The first Olympic Games were held in 776 BCE, however they were certainly held for many years, if not centuries, before that. According to the Chronicon, which was assembled in the fourth century CE by historian Eusebius of Caesarea from numerous now-lost Greek sources, the winner of the ancient Olympics’ greatest event – the Stadion footrace – was a chef named Koroibos from the adjacent city of Elis (or Coroebus).

Until 684 BCE, the games were a single-day festival conducted within the Sanctuary of Olympia, then they were enlarged to three days. The tournament was eventually expanded over five days and relocated to a larger purpose-built stadium nearby. It is believed that 40,000 people attended the Games during their pinnacle of popularity.

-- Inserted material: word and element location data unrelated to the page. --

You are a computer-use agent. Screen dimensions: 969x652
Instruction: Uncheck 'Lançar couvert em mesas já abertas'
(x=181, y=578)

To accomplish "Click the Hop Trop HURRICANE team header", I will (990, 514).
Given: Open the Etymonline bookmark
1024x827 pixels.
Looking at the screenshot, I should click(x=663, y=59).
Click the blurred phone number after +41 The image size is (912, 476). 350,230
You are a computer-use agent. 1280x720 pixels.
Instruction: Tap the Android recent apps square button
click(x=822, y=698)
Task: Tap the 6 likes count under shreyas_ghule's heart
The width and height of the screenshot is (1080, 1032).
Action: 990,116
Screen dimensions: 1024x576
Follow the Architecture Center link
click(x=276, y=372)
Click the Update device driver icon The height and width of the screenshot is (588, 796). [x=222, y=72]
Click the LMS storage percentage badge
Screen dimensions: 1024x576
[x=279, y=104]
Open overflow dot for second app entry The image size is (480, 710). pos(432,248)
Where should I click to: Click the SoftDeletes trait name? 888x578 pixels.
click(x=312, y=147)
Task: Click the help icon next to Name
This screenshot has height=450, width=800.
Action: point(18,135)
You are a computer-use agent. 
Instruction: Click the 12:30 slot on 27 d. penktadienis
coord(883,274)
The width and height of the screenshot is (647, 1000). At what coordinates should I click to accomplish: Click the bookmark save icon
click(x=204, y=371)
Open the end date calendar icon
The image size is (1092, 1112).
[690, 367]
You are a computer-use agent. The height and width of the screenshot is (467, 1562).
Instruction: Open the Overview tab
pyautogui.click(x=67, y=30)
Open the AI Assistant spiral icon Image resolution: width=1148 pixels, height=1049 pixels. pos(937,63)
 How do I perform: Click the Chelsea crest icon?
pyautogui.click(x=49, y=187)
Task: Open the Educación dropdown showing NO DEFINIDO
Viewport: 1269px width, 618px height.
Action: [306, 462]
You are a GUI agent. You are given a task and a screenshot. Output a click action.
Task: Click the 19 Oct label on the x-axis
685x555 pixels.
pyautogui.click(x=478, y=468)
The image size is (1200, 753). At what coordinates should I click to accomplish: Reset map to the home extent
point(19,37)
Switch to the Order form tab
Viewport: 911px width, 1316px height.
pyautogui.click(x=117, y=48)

The Stadion footrace, a 200 m (656 ft) straight-line sprint, is the sole event described in reports of the early Games. It’s unclear whether this was the sole event or only the one whose winners were recorded. Later events included the pentathlon, a long jump (in which participants wore heavy counterweights called halteres to assist their jumps), and field events like as javelin, shot put, and discus. Boxing, wrestling, and pankraton – a type of ancient mixed martial arts that contained aspects of both boxing and wrestling – were among the combat sports.

Between the first and fourth centuries, the games declined. The Christianization of Greece dissolved the connection between the games and religious ceremonial, while the Roman Empire’s economic and military fall depleted the region’s resources and ability to finance such big festivities. The games were formally stopped in 393 CE by Roman Emperor Theodosius I, but they most likely continued on a small local basis for some time after that.